This was never going to work on any level other than as a home invasion thriller, and mostly, I don't think it does. The one nice thing I had to say about Don't Breathe is that Álvarez knew the mechanics of genre filmmaking, in terms of where to set up the camera and how to block scenes and what cutting is good for, and all. Sayagues isn't as good at this, and it might even be correct to say that he's bad at it. But it would be more fair to say that Don't Breathe 2 leaves itself with less room for clever filmmaking, since the central gimmick of the first movie - if you are extremely quiet, maybe the murderous blind man won't know where you are - no longer applies. The few scenes that significantly activate it are, not coincidentally, the best in the film (there's a bit in the trailer where the invaders step in a pool of water and the ripples float all the way over to the man's fingertips and he bolts upright; the reason this showed up there turns out to be that it is by an amazing margin the best thing that ever happens in the movie). Otherwise, Don't Breathe 2 is full of a great many cluttered shots of the invaders cross-cut with the old man in ways that rarely make it clear how they're related, and since we do not ever once have a reason to assume that he's going to lose to them, or be more than minorly inconvenienced, there's not much tension that ever gets going.

What the film does have, though not in sufficient quantity, is good violence.
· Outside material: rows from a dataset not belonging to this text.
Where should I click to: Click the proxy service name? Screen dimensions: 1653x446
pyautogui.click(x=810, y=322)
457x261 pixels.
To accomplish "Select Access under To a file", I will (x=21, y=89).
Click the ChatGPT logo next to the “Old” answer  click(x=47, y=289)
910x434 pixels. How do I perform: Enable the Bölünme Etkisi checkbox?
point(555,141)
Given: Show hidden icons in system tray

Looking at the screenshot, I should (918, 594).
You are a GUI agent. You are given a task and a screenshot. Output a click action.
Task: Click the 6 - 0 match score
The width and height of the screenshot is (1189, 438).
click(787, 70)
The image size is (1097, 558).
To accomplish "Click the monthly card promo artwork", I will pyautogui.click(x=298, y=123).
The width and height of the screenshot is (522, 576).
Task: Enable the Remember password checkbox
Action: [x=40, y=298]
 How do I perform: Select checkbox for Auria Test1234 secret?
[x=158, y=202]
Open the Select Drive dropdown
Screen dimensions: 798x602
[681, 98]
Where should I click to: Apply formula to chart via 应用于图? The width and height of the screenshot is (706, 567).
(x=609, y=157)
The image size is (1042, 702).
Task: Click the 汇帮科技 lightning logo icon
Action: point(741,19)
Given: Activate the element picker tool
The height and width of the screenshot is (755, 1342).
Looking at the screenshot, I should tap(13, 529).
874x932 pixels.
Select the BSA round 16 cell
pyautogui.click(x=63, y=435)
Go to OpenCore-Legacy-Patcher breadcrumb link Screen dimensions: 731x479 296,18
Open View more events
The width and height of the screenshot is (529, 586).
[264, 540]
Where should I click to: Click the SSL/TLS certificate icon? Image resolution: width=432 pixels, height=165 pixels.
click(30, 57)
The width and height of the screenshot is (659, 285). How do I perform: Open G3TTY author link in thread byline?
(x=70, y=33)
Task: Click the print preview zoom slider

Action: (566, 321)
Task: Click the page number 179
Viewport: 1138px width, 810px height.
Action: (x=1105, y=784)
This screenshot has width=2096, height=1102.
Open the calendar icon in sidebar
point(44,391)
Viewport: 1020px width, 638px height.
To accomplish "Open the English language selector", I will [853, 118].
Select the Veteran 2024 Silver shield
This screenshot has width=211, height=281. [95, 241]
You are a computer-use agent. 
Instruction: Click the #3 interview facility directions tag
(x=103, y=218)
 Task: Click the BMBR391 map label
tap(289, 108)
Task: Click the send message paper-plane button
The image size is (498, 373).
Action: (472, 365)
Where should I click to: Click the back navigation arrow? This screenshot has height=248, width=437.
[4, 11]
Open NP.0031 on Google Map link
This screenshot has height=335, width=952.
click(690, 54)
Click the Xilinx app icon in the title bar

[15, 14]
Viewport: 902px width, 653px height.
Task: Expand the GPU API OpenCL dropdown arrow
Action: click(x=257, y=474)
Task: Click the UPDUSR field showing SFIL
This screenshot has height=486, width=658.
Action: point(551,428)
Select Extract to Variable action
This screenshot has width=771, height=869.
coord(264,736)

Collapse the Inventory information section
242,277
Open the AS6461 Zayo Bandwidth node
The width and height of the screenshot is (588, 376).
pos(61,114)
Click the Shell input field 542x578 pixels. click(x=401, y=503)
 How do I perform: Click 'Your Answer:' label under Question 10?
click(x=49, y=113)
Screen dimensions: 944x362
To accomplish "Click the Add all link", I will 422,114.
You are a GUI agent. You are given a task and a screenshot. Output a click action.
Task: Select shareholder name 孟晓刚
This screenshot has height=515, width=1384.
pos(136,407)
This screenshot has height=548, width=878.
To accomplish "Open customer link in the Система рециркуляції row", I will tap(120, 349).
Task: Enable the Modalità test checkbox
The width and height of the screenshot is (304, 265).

Again, we're basically watching a decadent "root for the killer" slasher sequel, and that's pretty much always the only selling point of such things. In the absence of compelling tension, at least Sayagues and company stop to linger on gore effects more than I am accustomed to expect from a late-'10s/early-'20s studio-made genre film. The other thing it has to offer, and it's not unrelated, is that the longer it goes along, the more asinine its narrative reveals become. That the old man kidnapped the girl barely even qualifies as a "reveal", but the more we start to pick up about why she's being hunted by those invaders, the more the whole film starts to reveal itself as sordid gutter trash. And yes, in this context, I do mean that as a compliment, or at least that by being trash, Don't Breathe 2 could at least give itself some visceral appeal. Unfortunately, Sayagues never commits to that; he follows the lead of the first movie in presenting this all as achingly grim and straight-faced and heavy, and Lang's performance - weaker than in the first movie since he has worse material to play, but his iron-plated menace is still pretty stomach-churning to watch, in the right ways - further cements this as a movie that is not trying to be "fun" much at all. So it can't even be good grubby exploitation, which is surely the only way that a sequel making this particular villain a protagonist was ever going to work out. Anyway, it's all a very dreary experience, though I can't say that I ever expected a followup to Don't Breathe to be anything else.